Instruções e requisitos:
Responda, com base no texto sobre a psicografia de Chico Xavier:
(a) Segundo dom Vicente Scherer, que pessoa tem condições de se tornar psicógrafa?
(b) Em que revista o padre Oscar Gonzáles Quevedo e sua equipe publicaram o diagnóstico?
(c) Quantos títulos, no total, Chico teria lido nos 45 anos mais úteis de sua vida?

Conforme vimos na edição passada, o cardeal-arcebispo de
Porto Alegre, dom Vicente Scherer, entendia que Chico
Xavier escrevia livros na falsa e ilusória convicção de
estar sob a influência de "agentes invisíveis”. A
psicografia, segundo ele, tem explicação simples e
natural, pela ação normal do próprio psiquismo humano.
Qualquer pessoa sugestionável, de bons estudos, tem
condições de se tornar psicógrafa e, assim, escrever
aparentes ditados, imitando o estilo de autores até
mesmo vivos. Após inocentar Chico Xavier da suspeita de
desonestidade, ele lamentou: "Seu engano talvez perturbe
e desoriente espíritos ingênuos e desprevenidos".
O
padre Oscar Gonzáles Quevedo e sua equipe estudaram o
caso do médium mineiro e publicaram o diagnóstico em
artigo na Revista de Parapsicologia, editada pelo
Centro Latino-Americano de Parapsicologia. Um dos
parapsicólogos, o psiquiatra Daulas Vidigal, foi
matemático. Chico teria lido, nos 45 anos mais úteis de
sua vida, a média de um livro por semana, ou seja, 2.340
títulos no total. De cada autor "psicografado" (foram
menos de quinhentos), ele poderia ter estudado cinco
livros, o suficiente para captar seu estilo. O próprio
Quevedo, autor de A Face Oculta da Mente,
defendia uma tese mais "científica": Sua psicografia
ocorre por um automatismo do subconsciente, o
fidelíssimo gravador que retém tudo quanto se passa
conosco. Chico se auto-hipnotiza superficialmente,
entregando-se ao subconsciente. Este, por sua vez, faz o
lápis correr sobre o papel.

Dados de origem:
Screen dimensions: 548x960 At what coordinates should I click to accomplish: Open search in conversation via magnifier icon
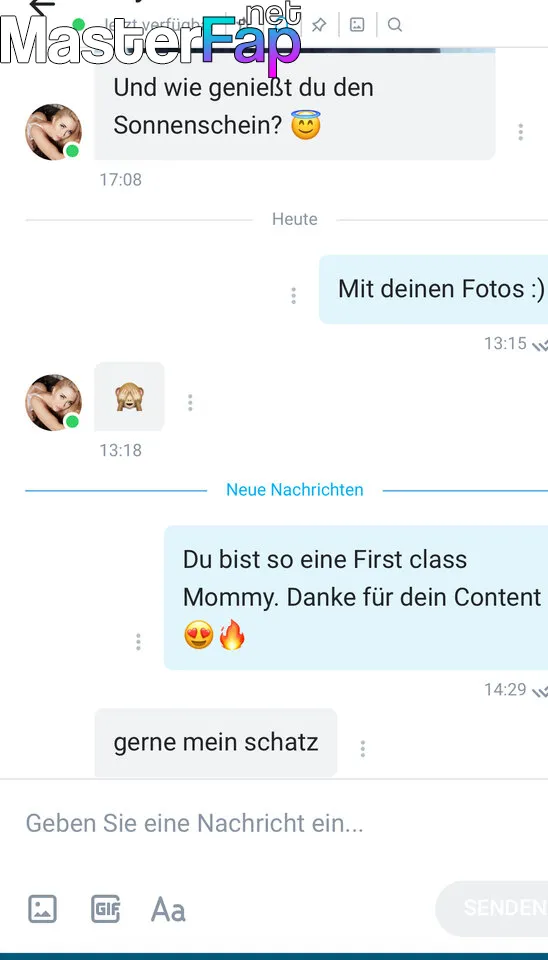(x=395, y=24)
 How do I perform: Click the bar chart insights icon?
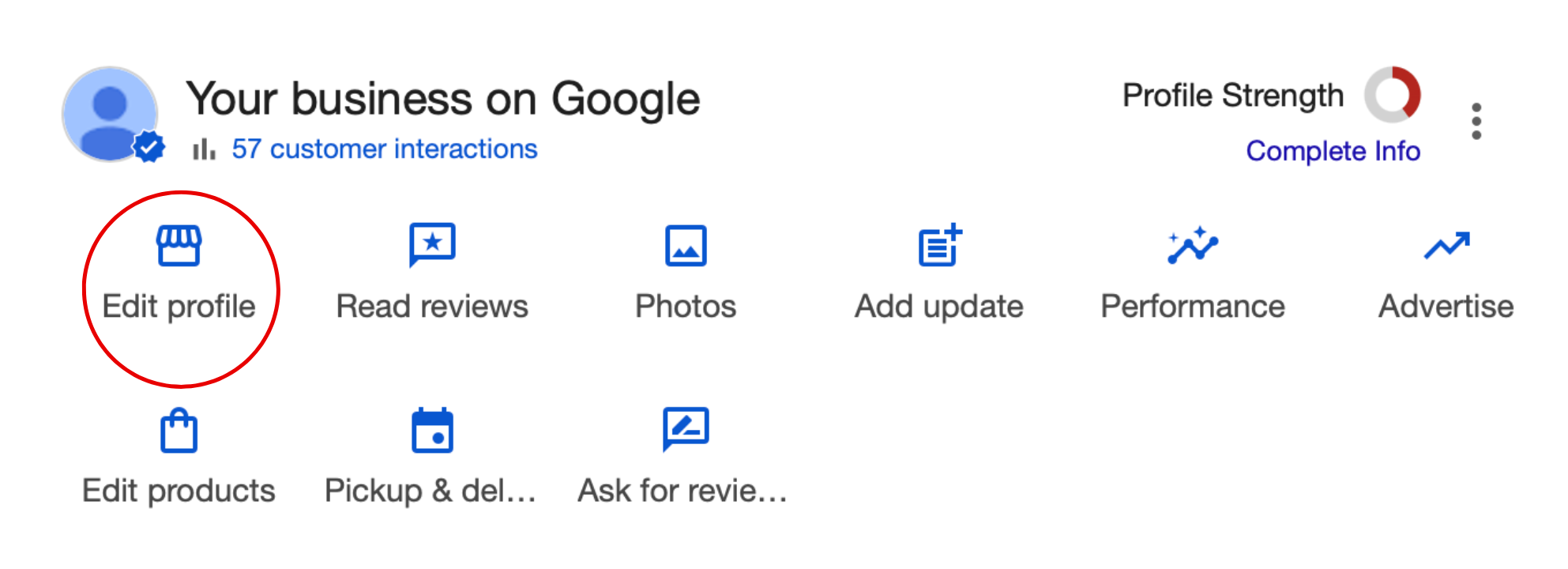204,149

Resposta do exercício:
(a) Qualquer pessoa sugestionável, de bons estudos.
(b) Na Revista de Parapsicologia, editada pelo Centro Latino-Americano de Parapsicologia.
(c) 2.340 títulos, à média de um livro por semana.